Regularly Truncated M-estimators for Learning with Noisy Labels
This work addresses the challenge of noisy labels in machine learning, which is crucial for improving model reliability in real-world applications, but it is incremental as it builds on existing sample selection approaches.
The paper tackles the problem of learning with noisy labels by proposing regularly truncated M-estimators (RTME) to address limitations in sample selection methods, such as ignoring noisy labels in selected examples and discarding useful large-loss examples, and shows that RTME outperforms multiple baselines with robustness to various noise types and levels.

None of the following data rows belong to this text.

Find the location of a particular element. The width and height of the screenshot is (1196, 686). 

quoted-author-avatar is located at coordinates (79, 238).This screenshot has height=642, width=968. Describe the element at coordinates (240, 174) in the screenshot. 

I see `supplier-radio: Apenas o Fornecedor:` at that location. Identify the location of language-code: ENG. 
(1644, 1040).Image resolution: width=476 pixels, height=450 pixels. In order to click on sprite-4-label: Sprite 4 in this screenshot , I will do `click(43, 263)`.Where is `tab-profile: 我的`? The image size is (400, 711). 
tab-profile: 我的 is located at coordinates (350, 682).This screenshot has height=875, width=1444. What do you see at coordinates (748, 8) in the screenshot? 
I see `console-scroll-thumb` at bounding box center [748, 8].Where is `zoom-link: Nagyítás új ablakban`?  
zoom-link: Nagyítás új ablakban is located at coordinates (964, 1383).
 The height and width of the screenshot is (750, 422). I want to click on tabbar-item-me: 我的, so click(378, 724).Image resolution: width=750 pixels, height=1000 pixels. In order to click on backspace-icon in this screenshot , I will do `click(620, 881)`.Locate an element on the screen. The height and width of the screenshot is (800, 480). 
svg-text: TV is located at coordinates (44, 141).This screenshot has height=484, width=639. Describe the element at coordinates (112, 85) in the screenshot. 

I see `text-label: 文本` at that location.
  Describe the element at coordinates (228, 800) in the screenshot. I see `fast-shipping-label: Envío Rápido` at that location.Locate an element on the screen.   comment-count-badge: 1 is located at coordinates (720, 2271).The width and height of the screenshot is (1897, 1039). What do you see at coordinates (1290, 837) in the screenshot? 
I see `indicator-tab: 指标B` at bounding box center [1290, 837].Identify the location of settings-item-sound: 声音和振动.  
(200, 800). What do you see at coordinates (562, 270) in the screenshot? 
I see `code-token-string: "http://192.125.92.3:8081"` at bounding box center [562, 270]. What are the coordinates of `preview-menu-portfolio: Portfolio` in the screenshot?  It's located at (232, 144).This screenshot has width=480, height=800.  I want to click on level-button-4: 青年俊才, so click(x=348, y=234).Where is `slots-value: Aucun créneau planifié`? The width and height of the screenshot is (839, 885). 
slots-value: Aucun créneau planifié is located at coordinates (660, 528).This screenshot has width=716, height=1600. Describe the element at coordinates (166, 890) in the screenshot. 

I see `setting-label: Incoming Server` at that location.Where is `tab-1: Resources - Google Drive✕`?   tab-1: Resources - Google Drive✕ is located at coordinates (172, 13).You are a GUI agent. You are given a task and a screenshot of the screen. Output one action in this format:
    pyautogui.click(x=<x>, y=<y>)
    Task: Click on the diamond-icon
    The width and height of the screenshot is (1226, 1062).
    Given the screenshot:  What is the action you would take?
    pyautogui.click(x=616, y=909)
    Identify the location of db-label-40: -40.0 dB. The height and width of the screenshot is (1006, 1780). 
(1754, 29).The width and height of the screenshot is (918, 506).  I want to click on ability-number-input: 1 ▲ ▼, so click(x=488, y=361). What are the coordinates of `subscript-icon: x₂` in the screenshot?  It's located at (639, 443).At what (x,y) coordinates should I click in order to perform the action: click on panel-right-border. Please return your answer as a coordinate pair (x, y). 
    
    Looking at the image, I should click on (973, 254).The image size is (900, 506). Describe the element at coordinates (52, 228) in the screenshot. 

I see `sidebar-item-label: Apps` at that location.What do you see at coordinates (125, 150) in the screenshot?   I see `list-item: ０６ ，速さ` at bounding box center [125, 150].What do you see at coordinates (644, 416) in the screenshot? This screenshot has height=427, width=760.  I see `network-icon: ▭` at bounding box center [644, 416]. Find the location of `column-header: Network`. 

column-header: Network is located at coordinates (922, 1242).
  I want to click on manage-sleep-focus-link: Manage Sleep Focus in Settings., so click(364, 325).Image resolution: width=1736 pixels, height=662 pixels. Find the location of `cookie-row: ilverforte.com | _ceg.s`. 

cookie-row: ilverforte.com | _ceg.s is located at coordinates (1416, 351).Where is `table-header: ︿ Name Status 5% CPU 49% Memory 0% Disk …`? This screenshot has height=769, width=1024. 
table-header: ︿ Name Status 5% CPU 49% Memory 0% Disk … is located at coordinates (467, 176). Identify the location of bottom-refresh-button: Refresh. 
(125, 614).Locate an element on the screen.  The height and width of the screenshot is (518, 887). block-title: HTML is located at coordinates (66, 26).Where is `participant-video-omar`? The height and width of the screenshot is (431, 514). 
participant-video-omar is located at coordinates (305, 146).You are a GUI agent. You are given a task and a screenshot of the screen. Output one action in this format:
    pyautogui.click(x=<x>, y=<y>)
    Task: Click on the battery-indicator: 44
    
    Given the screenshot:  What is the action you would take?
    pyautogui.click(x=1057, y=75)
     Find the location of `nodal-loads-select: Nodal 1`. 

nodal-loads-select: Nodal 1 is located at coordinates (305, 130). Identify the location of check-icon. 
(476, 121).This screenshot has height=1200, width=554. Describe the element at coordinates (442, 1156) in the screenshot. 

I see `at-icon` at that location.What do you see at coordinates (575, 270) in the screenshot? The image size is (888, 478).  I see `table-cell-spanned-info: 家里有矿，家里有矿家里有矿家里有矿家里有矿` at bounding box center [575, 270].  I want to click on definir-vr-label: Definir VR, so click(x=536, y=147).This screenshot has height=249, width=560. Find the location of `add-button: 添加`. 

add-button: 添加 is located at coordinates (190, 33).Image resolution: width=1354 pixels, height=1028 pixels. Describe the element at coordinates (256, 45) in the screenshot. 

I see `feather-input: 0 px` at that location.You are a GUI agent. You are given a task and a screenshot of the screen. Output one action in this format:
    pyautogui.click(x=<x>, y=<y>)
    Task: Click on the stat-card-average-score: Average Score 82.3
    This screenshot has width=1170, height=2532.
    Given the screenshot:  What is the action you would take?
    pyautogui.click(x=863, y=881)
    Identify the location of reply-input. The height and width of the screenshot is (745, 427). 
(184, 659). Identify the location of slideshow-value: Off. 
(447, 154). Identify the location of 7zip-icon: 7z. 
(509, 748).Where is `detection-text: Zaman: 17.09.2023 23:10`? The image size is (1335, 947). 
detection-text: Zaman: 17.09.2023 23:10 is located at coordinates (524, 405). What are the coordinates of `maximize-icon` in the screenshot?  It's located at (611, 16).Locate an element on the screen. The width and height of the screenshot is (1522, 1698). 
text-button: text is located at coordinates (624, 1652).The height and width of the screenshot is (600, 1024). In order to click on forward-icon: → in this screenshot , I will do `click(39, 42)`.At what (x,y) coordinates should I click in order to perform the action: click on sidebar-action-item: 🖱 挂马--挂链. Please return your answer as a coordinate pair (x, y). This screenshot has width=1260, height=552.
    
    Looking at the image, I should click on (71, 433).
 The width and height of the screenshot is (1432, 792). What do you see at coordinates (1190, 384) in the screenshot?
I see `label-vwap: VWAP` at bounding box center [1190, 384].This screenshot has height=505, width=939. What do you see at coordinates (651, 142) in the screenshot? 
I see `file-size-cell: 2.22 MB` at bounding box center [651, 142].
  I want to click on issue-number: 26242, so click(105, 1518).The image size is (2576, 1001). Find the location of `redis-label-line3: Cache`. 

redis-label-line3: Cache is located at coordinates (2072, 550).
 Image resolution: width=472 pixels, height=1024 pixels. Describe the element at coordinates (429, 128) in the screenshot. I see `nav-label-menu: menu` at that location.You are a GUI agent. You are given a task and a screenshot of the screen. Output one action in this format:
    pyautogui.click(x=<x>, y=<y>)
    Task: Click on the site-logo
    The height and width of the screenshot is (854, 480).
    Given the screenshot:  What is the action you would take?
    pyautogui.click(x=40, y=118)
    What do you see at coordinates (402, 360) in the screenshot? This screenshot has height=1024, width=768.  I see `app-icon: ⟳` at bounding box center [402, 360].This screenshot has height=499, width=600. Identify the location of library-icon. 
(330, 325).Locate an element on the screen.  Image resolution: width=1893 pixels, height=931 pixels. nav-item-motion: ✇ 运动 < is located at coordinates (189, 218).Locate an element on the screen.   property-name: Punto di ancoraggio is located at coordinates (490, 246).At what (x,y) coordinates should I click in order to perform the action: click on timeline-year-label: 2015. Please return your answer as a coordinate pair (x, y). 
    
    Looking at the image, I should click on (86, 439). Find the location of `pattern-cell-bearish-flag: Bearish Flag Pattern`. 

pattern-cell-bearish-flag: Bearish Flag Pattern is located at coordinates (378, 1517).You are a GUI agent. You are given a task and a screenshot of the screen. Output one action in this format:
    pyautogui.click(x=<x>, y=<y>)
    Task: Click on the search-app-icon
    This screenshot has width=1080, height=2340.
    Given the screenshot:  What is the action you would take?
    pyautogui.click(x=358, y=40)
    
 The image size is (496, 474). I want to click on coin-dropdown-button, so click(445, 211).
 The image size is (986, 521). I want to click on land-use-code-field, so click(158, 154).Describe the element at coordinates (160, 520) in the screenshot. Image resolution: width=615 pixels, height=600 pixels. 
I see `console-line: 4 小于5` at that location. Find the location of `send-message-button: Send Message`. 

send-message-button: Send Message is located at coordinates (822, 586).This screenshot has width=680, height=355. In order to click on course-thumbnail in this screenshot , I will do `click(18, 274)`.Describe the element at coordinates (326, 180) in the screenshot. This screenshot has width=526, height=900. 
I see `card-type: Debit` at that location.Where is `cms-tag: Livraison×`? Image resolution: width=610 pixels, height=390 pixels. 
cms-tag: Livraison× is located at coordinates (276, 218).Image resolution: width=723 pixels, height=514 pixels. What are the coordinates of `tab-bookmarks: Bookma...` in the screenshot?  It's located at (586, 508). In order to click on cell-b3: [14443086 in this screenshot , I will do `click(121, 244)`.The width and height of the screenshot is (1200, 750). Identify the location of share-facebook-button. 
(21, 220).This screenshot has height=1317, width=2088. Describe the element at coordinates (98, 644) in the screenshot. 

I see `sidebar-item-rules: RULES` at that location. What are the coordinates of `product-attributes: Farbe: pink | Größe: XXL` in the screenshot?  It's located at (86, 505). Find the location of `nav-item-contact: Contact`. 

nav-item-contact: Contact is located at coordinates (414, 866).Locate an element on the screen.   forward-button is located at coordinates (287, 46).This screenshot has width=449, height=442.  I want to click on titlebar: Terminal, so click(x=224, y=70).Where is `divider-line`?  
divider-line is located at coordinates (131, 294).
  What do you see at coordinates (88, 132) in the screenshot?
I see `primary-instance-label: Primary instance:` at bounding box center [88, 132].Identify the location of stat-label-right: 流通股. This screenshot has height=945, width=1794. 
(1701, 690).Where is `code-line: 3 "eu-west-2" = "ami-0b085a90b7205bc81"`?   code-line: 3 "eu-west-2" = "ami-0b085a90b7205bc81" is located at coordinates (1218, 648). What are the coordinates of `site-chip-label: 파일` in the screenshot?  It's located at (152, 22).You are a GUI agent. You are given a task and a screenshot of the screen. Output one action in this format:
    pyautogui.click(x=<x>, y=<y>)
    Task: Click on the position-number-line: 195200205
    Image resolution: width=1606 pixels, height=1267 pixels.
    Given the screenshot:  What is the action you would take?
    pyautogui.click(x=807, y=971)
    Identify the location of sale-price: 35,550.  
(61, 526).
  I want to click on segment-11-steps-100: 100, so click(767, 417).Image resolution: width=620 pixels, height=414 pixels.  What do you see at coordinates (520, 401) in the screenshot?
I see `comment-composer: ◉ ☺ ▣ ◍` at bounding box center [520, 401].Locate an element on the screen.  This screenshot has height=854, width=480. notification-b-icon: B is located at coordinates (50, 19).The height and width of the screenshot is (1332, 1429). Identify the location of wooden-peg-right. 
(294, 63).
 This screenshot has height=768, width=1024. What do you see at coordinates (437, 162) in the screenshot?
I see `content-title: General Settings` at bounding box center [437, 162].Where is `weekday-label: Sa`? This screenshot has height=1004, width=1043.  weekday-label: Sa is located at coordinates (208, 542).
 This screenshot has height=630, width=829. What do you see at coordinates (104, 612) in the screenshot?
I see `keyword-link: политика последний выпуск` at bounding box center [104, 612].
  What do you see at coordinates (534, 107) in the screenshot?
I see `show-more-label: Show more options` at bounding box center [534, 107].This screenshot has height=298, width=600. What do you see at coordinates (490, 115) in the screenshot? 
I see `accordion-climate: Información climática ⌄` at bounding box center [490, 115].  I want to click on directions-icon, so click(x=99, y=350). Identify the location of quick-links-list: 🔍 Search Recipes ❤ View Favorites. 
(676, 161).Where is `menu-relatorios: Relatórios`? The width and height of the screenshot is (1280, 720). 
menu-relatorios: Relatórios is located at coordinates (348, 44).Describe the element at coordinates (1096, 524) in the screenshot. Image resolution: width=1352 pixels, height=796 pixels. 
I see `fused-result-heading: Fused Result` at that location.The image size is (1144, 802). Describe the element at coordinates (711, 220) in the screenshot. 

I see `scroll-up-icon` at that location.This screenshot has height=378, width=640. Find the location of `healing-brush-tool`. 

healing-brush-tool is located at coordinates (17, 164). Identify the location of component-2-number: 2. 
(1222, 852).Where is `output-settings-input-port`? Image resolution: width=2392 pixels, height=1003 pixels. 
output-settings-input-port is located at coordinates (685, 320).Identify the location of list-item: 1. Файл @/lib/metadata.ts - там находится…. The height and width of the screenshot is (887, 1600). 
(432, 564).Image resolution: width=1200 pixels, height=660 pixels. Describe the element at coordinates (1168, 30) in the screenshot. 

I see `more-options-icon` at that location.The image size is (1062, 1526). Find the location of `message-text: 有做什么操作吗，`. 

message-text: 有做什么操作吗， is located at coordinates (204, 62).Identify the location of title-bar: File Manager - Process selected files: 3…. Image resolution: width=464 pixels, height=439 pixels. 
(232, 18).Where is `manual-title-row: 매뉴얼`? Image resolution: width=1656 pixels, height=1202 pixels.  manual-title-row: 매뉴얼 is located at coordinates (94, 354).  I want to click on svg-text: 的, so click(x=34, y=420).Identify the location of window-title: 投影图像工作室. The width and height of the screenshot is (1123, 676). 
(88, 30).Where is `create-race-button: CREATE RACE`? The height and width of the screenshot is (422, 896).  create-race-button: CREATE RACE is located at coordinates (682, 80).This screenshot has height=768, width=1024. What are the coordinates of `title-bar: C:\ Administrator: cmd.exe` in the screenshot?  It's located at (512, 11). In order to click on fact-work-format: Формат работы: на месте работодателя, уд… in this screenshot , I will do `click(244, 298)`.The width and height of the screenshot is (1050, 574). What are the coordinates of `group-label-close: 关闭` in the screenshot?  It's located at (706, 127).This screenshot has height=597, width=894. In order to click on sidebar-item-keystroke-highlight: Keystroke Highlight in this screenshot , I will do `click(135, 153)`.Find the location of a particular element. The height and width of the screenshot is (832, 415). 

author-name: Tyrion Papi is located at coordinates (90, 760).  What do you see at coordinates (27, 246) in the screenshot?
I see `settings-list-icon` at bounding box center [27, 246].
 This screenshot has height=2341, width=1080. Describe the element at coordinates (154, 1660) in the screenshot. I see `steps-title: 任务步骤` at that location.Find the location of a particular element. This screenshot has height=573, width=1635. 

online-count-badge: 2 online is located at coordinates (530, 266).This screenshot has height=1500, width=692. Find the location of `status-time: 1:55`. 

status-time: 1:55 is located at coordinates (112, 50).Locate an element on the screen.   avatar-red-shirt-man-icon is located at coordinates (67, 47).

The sample selection approach is very popular in learning with noisy labels. As deep networks learn pattern first, prior methods built on sample selection share a similar training procedure: the small-loss examples can be regarded as clean examples and used for helping generalization, while the large-loss examples are treated as mislabeled ones and excluded from network parameter updates. However, such a procedure is arguably debatable from two folds: (a) it does not consider the bad influence of noisy labels in selected small-loss examples; (b) it does not make good use of the discarded large-loss examples, which may be clean or have meaningful information for generalization. In this paper, we propose regularly truncated M-estimators (RTME) to address the above two issues simultaneously. Specifically, RTME can alternately switch modes between truncated M-estimators and original M-estimators. The former can adaptively select small-losses examples without knowing the noise rate and reduce the side-effects of noisy labels in them. The latter makes the possibly clean examples but with large losses involved to help generalization. Theoretically, we demonstrate that our strategies are label-noise-tolerant. Empirically, comprehensive experimental results show that our method can outperform multiple baselines and is robust to broad noise types and levels.